Bien sûr car, à la différence des clubs professionnels, ils n’ont pas de droits TV pour le moment. Comme je leur ai dit,  » le gouvernement vous autorisera à rejouer car quasiment tous les joueurs sont sous contrat et ça ressemble à du professionnalisme  » et c’est pour cette raison-là que nous avons consulté tous les présidents au bout d’un mois en leur demandant ce qu’ils voulaient faire. Je ne dirai pas que ça a été unanime mais à 90%, les présidents ont décidé de continuer et je crois que ça a bien fonctionné car en effet, on arrive à terme avec deux clubs qui montent et qui ont eut la joie et le bonheur de se disputer ce premier trophée à Bourgoin.

 

Bourgoin, un stade mythique et c’est bien de finir cette saison là-bas. Des détracteurs diront que Bourg est plus près de Bourgoin que Narbonne mais Rajon est quand même une cathédrale du rugby ? 

 

Quand on a décidé du lieu où se jouerait la finale, on ne savait pas qui y serait donc, c’est toujours délicat. Là, l’avantage, c’est que les deux clubs montent et il y a un réel intérêt, un enjeu car, quand on est compétiteur, on a envie de gagner et qui plus est, le premier trophée de cette compétition. Mais j’ai envie de dire que l’objectif est atteint pour ces deux équipes, celui de monter en Pro D2, et la finale est un peu la cerise sur le gâteau. Et c’est vrai que c’est un clin d’œil, dans un stade mythique comme tu le disais qui a vu tellement de grands matchs professionnels.

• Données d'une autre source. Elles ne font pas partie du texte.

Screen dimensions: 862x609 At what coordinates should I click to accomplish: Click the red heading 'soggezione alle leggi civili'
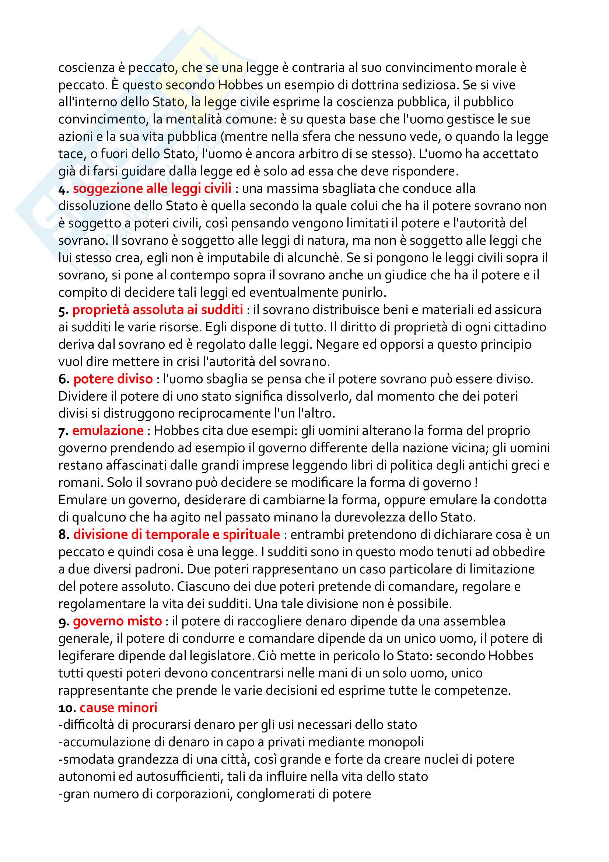click(152, 188)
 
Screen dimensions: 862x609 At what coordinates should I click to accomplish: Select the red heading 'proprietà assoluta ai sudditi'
click(158, 310)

Pour moi, Bourgoin est un très bon souvenir et pour beaucoup, ça rappelle effectivement les grandes heures du CSBJ qui d’ailleurs, grâce à un président dynamique, continue à s’organiser. J’ai vu que Pascal Papé allait les rejoindre, que Sébastien Tillous-Bordes allait devenir le manager, on voit là-aussi un club qui se structure.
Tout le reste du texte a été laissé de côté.